Coyote 過去拍手お礼





 その男の名を、アカギは久々に耳にした。

 代打ちを引き受けた組の組長が、「面白い男がいるらしい」と世間話のつもりで口に出したのが、その男の名だったのである。

 深夜のスナック。
 隣でグラスを傾けていたアカギの手が止まったのを見て取って、組長はわずかに眉を上げる。

「お前、その男と知り合いか?」
 アカギはすこし目を伏せ、唇に笑みを乗せて答えた。
「まあ……昔、ちょっと」

 呟いて、それ以上は語ろうとしないアカギに、組長も深入りせず、そうか、とだけ答え、グラスを干した。



 その男は最近、裏社会で注目を浴びているらしい。
 組長がまことしやかに語る男についての数々の噂に耳を傾けながら、その男とともに過ごした日々を、アカギは思い出していた。


 怠惰でお人好しで、すぐに人を信じては煮え湯を飲まされ続けている、甘い男だった。
 それでいて、時にハッとするほどの才気で、勝負の場に嵐を巻き起こす、稀有な輝きを放つ男だった。

 その男と離れて何年になるか、アカギはもう覚えてはいなかったが、思いがけずこんな形でその名を耳にして、アカギはすこしだけ、愉快な気分になった。

 元気そうじゃない。

 心の中だけでそう呼びかけて、グラスを口に運ぶ。



 静かに笑うアカギの横顔を眺め、組長はわずかに驚く。
 懐かしんでいるような、どこか嬉しそうな。
 なんどか代打ちを依頼して、こうして酒を酌み交わす機会もあったけれど、アカギのこんな表情を見るのは初めてだった。

 どうやら、結構な親しい間柄だったようだ。アカギにそんな存在がいたことにさらなる驚きを隠し得ぬまま、組長は男の話を続ける。

「野良犬のような男だと蔑まれることも多かったが、近ごろではその評価も覆りつつあるらしい」
「野良犬」

 呟いて、アカギはくつくつと喉を鳴らす。

「オレも、最初はそう思ってたけど。実際そんなかわいらしいもんじゃないでしょ、あの人は」

『あの人』という親しげな呼び方に目を丸くしたあと、好奇心を掻き立てられるまま、組長はアカギに詰め寄る。
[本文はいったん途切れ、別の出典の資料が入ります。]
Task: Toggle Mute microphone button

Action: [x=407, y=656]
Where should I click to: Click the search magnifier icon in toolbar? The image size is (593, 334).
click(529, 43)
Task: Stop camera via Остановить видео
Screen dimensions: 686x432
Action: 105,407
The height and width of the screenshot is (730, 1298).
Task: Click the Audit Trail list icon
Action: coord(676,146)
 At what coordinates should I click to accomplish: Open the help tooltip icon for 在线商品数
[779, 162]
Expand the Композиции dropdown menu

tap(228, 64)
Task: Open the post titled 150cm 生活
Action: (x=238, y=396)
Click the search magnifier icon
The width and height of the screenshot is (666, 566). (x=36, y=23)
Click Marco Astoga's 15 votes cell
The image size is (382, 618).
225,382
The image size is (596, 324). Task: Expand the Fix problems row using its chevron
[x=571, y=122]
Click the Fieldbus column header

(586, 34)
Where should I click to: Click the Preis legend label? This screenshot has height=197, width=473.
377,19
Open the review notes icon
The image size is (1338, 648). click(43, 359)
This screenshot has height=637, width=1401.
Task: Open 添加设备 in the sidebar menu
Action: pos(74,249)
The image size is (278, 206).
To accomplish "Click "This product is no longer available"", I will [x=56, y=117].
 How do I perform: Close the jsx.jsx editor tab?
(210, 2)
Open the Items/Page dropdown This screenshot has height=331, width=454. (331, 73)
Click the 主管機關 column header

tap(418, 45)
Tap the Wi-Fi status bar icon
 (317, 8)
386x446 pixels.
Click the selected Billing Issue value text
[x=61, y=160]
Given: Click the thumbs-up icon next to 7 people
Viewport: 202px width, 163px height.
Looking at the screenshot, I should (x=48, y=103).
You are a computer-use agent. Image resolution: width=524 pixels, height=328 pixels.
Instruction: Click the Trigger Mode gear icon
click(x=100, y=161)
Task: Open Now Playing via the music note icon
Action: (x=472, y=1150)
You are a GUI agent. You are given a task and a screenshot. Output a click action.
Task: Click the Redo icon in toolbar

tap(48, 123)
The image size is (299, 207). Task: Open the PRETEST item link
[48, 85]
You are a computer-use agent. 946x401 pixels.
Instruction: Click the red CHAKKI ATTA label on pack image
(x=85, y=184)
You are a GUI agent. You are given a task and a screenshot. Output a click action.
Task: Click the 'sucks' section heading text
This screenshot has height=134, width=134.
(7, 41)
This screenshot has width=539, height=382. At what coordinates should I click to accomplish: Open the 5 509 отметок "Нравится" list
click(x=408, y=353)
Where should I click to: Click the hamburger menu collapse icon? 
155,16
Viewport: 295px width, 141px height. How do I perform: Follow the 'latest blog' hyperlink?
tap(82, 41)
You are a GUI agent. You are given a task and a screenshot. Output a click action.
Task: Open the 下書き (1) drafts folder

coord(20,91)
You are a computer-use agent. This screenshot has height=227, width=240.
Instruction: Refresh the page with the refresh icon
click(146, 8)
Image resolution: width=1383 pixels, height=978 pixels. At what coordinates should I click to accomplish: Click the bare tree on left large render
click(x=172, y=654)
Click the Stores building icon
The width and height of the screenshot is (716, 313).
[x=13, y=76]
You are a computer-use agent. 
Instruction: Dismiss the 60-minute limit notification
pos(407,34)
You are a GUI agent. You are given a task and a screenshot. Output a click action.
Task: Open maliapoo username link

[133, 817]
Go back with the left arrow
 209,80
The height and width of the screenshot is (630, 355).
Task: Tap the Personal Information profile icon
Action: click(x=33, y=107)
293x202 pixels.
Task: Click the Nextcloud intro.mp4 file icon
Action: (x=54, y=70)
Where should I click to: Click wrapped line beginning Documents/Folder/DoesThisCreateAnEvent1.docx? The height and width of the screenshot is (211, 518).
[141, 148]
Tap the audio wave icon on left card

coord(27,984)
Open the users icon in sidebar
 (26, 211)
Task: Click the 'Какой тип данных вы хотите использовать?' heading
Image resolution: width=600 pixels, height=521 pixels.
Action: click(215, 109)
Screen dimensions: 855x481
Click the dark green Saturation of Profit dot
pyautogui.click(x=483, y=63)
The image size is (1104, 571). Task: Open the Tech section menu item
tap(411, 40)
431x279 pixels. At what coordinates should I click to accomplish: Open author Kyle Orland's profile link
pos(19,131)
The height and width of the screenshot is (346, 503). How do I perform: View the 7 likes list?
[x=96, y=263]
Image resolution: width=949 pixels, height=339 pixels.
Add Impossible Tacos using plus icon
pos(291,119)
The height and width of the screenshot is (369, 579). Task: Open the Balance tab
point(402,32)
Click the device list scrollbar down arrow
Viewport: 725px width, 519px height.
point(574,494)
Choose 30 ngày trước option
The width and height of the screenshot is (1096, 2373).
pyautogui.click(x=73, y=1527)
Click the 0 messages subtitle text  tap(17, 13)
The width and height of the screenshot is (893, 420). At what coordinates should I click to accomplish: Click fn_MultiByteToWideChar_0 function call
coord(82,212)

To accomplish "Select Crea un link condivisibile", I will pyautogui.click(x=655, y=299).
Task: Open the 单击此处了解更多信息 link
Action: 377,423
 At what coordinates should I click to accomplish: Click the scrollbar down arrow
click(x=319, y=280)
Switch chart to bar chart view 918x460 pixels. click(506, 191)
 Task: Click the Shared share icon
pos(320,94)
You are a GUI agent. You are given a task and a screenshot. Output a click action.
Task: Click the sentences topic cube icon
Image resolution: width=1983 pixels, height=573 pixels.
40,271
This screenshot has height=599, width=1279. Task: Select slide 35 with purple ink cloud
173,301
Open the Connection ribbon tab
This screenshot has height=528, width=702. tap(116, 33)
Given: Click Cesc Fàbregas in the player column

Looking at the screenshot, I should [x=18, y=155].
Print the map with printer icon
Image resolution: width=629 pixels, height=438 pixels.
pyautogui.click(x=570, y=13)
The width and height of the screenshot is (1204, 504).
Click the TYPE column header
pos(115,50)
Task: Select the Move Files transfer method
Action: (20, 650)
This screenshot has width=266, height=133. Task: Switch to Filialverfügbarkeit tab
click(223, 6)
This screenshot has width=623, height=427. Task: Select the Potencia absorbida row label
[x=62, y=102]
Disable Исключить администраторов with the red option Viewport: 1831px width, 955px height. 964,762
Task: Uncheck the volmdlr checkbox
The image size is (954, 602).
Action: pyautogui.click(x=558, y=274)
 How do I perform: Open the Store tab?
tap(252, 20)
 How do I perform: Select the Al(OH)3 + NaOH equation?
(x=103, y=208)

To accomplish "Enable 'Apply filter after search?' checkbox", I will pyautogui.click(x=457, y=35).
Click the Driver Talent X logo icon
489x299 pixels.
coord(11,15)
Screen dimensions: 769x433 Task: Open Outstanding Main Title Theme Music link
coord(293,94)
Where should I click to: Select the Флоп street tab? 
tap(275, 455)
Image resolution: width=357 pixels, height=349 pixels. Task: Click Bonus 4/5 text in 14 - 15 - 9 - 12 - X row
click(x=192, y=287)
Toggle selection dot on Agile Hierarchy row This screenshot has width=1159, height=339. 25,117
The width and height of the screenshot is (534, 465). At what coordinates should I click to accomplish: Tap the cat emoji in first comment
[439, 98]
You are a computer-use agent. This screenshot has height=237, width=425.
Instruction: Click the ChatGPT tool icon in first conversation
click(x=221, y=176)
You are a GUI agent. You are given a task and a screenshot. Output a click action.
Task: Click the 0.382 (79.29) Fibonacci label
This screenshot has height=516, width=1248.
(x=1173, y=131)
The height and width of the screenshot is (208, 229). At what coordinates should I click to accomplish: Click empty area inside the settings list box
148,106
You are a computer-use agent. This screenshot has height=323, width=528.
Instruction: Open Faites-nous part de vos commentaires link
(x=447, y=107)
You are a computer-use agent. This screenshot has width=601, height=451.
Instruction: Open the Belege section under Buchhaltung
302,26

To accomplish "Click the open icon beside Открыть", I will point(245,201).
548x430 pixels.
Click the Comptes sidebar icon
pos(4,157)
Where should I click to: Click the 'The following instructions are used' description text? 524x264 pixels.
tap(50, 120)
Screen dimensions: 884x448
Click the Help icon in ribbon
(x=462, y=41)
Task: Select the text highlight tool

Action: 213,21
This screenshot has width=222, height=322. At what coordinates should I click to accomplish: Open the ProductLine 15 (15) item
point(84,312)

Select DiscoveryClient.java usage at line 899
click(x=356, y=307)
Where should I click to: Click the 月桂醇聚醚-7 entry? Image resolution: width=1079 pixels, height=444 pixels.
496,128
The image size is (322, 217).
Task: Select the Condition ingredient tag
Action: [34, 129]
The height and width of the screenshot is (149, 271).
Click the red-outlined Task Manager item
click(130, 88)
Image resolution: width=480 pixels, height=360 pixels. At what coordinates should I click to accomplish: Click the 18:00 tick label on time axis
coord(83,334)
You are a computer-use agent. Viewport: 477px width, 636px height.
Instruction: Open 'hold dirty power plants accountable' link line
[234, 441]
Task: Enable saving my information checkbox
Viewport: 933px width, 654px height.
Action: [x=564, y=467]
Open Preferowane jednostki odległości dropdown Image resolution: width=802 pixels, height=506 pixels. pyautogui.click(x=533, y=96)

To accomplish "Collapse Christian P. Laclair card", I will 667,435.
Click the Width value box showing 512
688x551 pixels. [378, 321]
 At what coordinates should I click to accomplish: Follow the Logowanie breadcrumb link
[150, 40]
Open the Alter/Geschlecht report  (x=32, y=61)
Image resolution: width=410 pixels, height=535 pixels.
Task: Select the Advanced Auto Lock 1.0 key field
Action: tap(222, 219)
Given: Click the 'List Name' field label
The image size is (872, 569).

「なんだ? その男、犬に見えて実は狼だとでも言いたいのか?」

 眉を寄せる組長に、アカギはさらに首を横に振る。

「それも、ちょっと違うかな」
「じゃあ一体、何にだったら例えられるんだ? お前から見た、その男の印象は」

 痺れを切らしたように問いかけられ、記憶の中の横顔を頭の中でなぞりながら、アカギは考える。


 数々の神話を持ち、犬とも狼とも、似て非なる生き物。
 ヒトに易々と騙され、追い詰められているかと思えば、時には悪魔や神すらも鮮やかに欺いて番狂わせを起こす、まったく異なる二つの顔を持つその獣の名を、アカギは笑って口にした。